> **Aim**
Quote the stretch of the records from the line containing "Where should I" through the end of the records, with the pictures left out.

Page and screen pointing data
+ + +

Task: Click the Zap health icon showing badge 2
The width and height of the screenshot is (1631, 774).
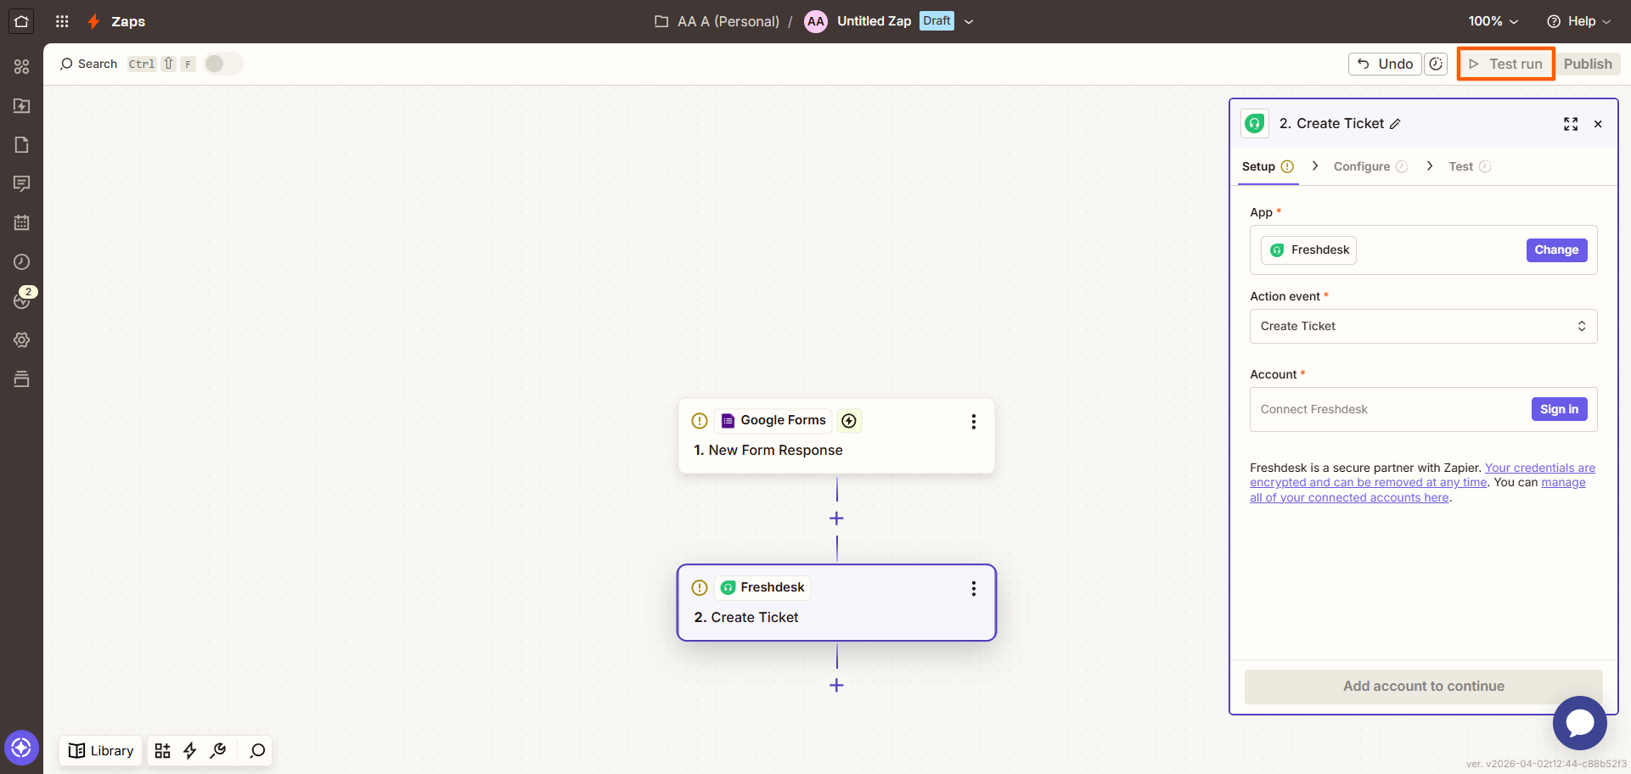Action: 22,300
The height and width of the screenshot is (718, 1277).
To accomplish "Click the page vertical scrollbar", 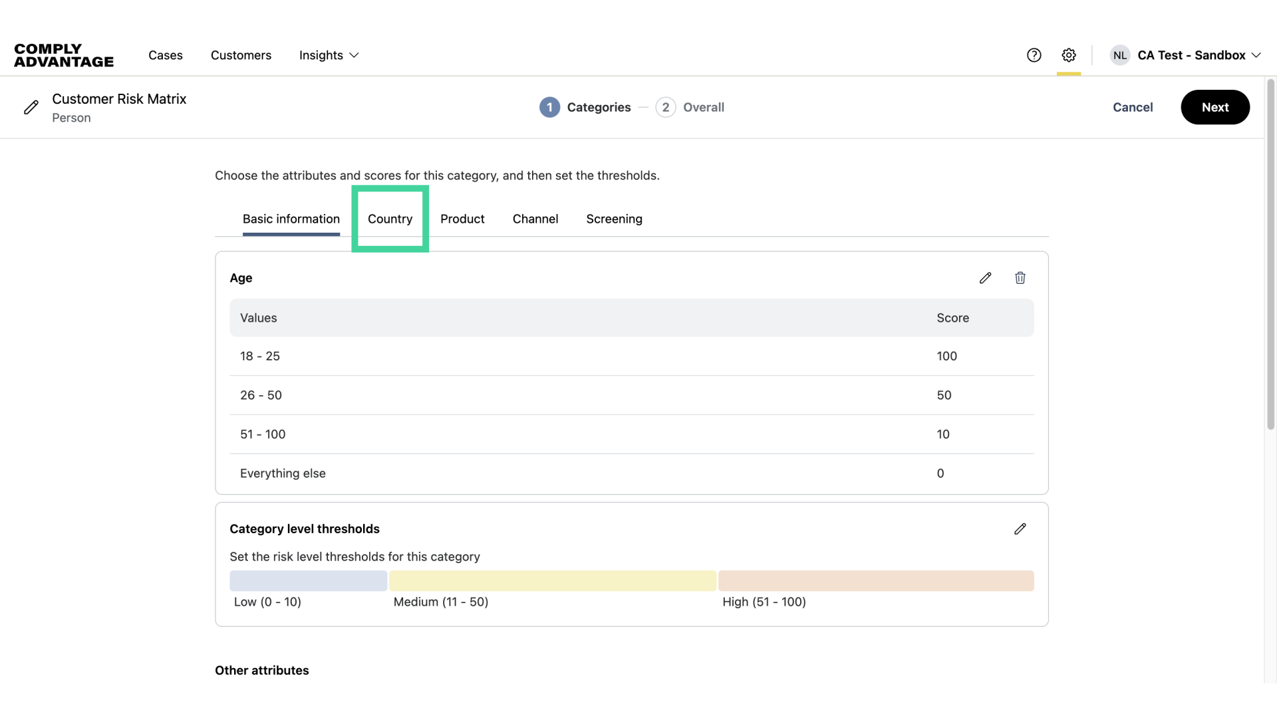I will point(1270,256).
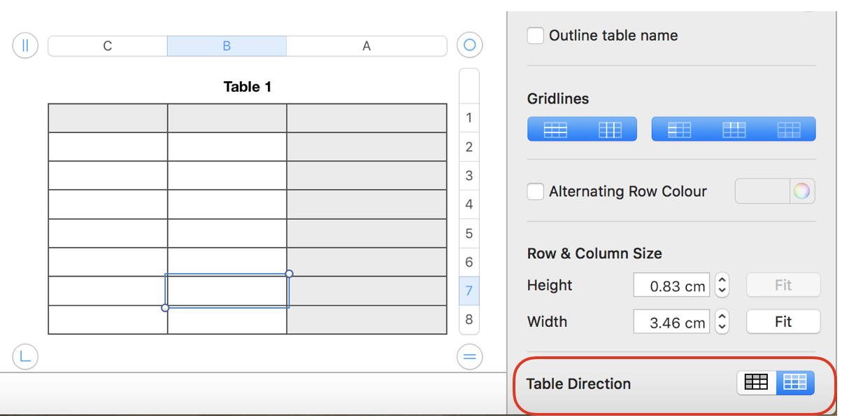This screenshot has width=842, height=420.
Task: Click the circular table select handle
Action: [x=469, y=46]
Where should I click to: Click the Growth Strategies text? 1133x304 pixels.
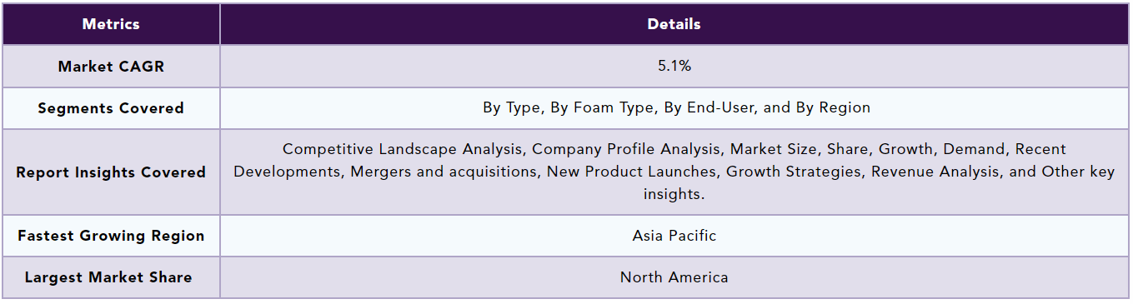[x=790, y=172]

+ + +

> **Written response**
Where should I click to: Click the Growth Strategies text? 1133x304 pixels.
[x=790, y=172]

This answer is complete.